Melodrama, the sophomore album of pop artist Lorde, has earned the coveted #1 spot on Billboard’s Top 200 charts. The 11 track album had already garnered strong reviews from Pitchfork, Metacritic and Rolling Stone, but a #1 debut on the charts is certainly an achievement for the 20-year-old artist. Melodrama comes four years after Lorde’s debut album Pure Heroine, which topped at #3 on the charts, and involved a much larger creative team than the previous album.

One major difference in production between the albums is the addition of Jack Antonoff as co-writer and producer. Antonoff, who’s home studio was used to record the album, has worked closely with artists like Taylor Swift, Sara Barellis and Sia, and has brought his influence to the album. Where Pure Heroine was an entirely unique sound from a newcomer artist, Melodrama seems to echo of other big tracks of the recent past. Antonoff carries similar sounds between tracks like “Crowded Places” by Banks and “Hard Feelings/Loveless” on Melodrama. The same track, “Hard Feelings/Loveless”, echoes Grimes, another artist Antonoff has worked with on multiple albums, as well as ODESZA’s “Kusanagi”.

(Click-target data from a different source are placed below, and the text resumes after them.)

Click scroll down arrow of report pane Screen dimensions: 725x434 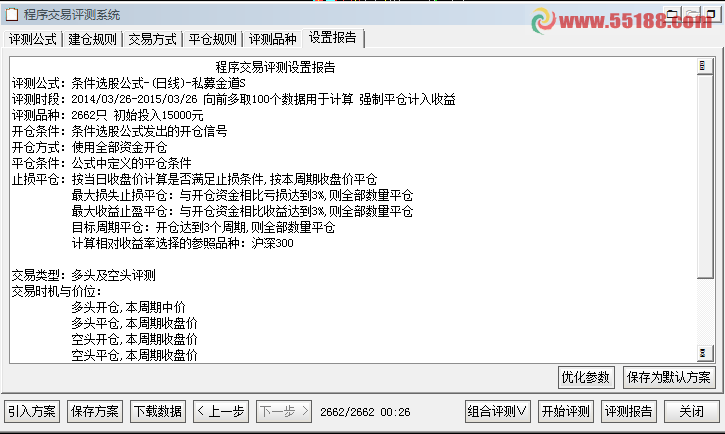704,354
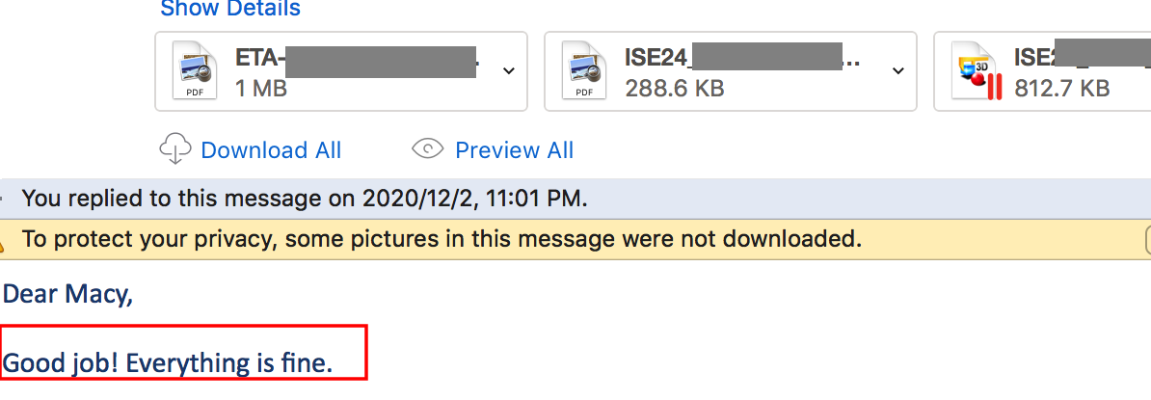Viewport: 1151px width, 400px height.
Task: Click the cloud download icon
Action: (x=175, y=150)
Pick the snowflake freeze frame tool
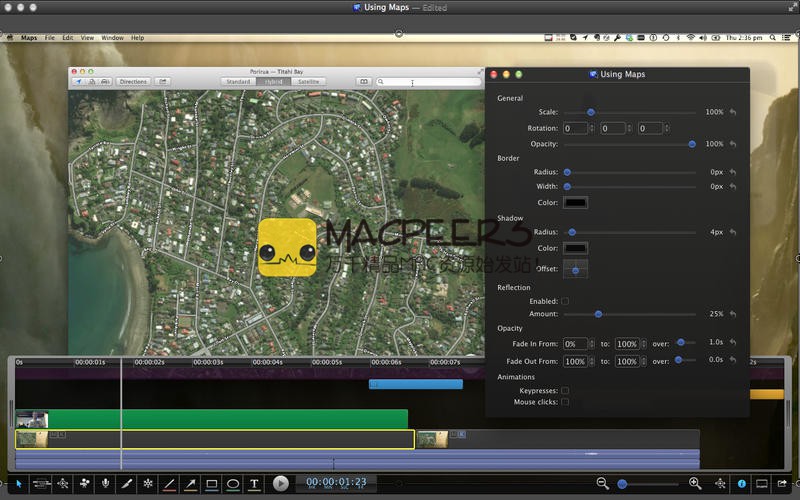Screen dimensions: 800x500 148,484
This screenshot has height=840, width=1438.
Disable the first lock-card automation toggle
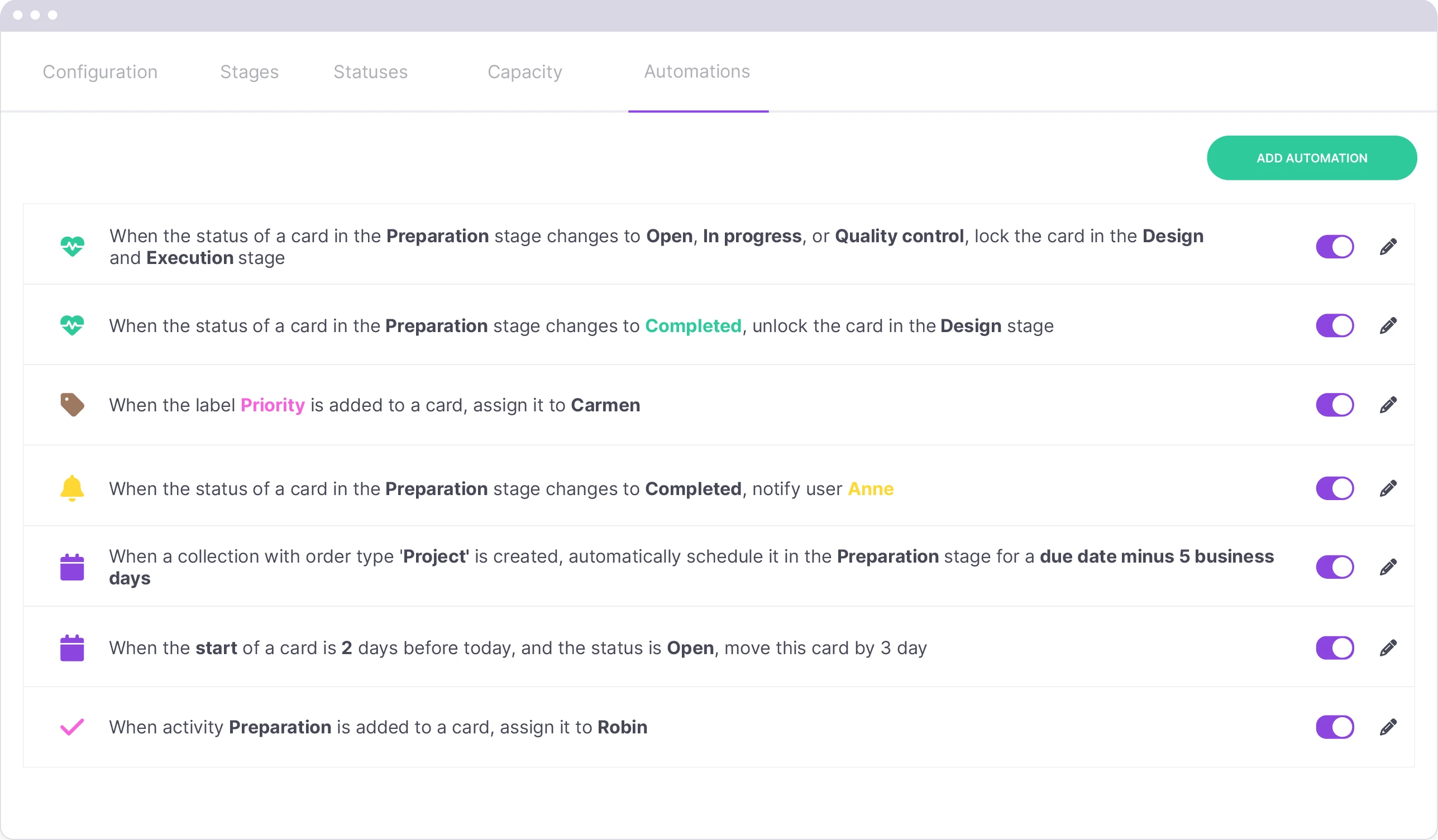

The album opens with “Green Light”, which was the first single released prior to the album’s release. It’s a fun and liberating track, setting the tone of the album as Lorde’s transition out of her teenage years and into her new life as a young adult.“Sober” and “Homemade Dynamite” follow next, keeping up the pace of the beginning of the album. “Sober”, full of brass instruments and layered vocals, is energetic and interesting to listen to. “Homemade Dynamite” sounds like it would fit neatly in Pure Heroine and shows off Lorde’s vocal range.

“The Lourve”, “Liability”, “Hard Feelings/Loveless”, “Sober II (Melodrama)”, “Writer In The Dark” fill out the middle of the album and bring softer vibes. “The Lourve” feels the same way an eighties movie feels. “Liability” was the second track of the album released as a single and shows a much more vulnerable side to the artist than any of the tracks. While “Hard Feelings/Loveless” might be reminiscent of other artists, “Hard Feelings” brings a swell of positive energy to the middle of the album after the more emotional “Liability”. The “Loveless” portion of the track can make one wish the two tracks were separated, ending the combined track on an ironically saccharine and somewhat bitter note. “Sober II (Melodrama)”, the namesake track of the album, lives up to the title with orchestral violins and the signature staccato vocals of Lorde over an admittedly overplayed beat. “Writer In The Dark” offers harmonies unheard of in any other Lorde track.

“Supercut”, “Liability (Reprise)”, and “Perfect Places” round out the album. “Supercut” lifts the mood of the tail end of the album and reminds of Taylor Swift’s “Out Of The Woods”. “Liability (Reprise)” continues on from “Supercut” and plays as the painful counterpart to “Supercut”’s dreamy reminiscing of love lost. “Perfect Places”, the final track released as a single, ends the album with on a liberating note. While the “we’re young and free” themes of the track may be overplayed, they represent an optimistic look forward and to new opportunities.

Melodrama is an evolution of Lorde as an artist that reflects her move from a teenager beyond her years to a young adult with a whole new life. If this album is anything like the last, an extended edition can be expected to drop sometime soon.